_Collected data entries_
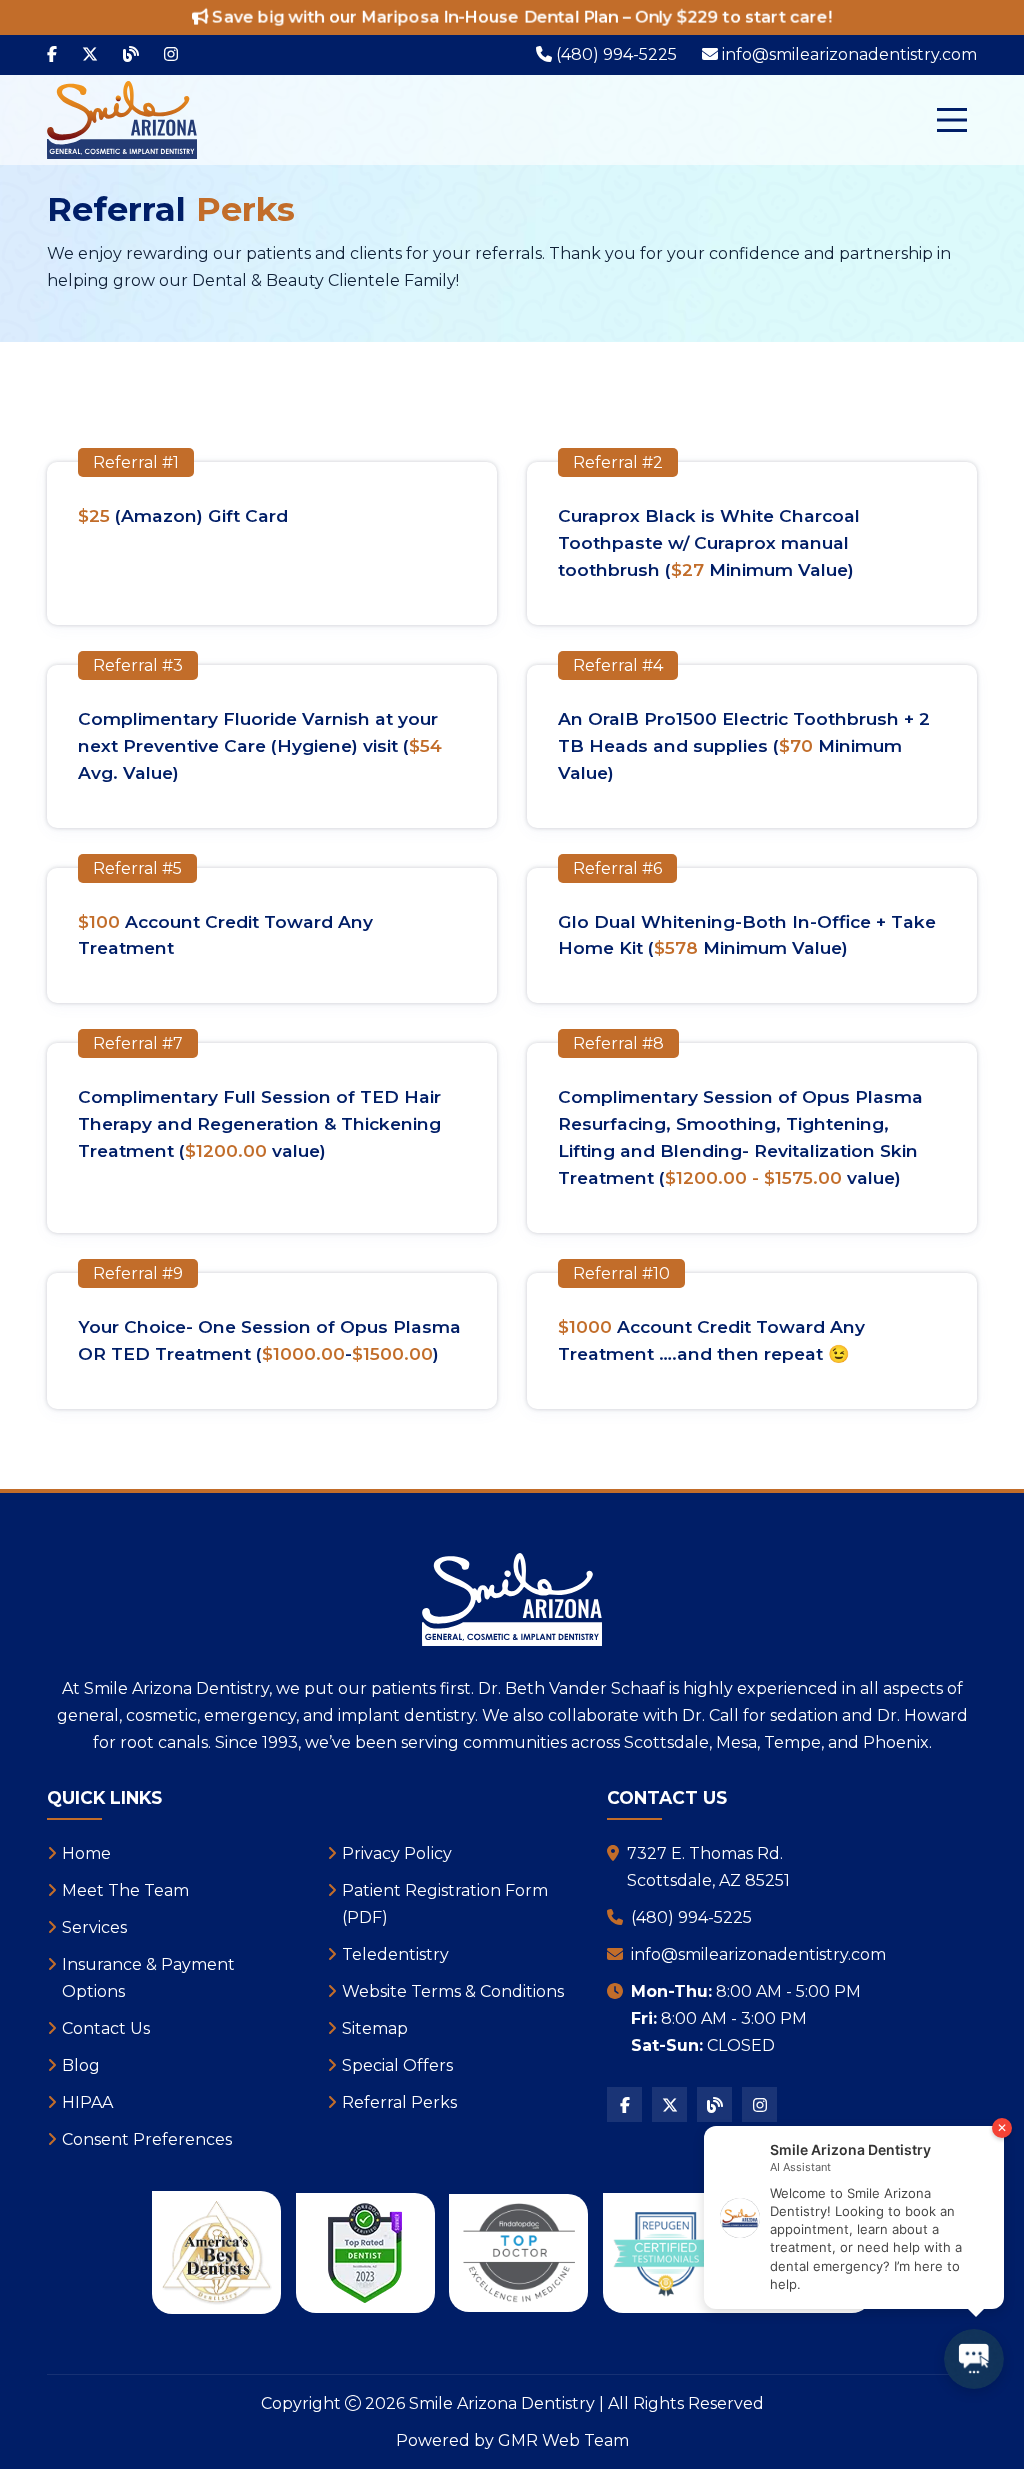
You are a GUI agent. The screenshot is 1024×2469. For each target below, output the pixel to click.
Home (86, 1853)
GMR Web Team (563, 2440)
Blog (81, 2065)
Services (94, 1927)
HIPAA (87, 2102)
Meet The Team (125, 1890)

_WHAT YOU ARE ASKED TO DO_
If a record contains a picture, drop the picture and repeat the rest exactly.

_RESULT_
You are a GUI agent. The screenshot is 1024×2469. For each target below, output the pixel to click.
Home (86, 1853)
GMR Web Team (563, 2440)
Blog (81, 2065)
Services (94, 1927)
HIPAA (87, 2102)
Meet The Team (125, 1890)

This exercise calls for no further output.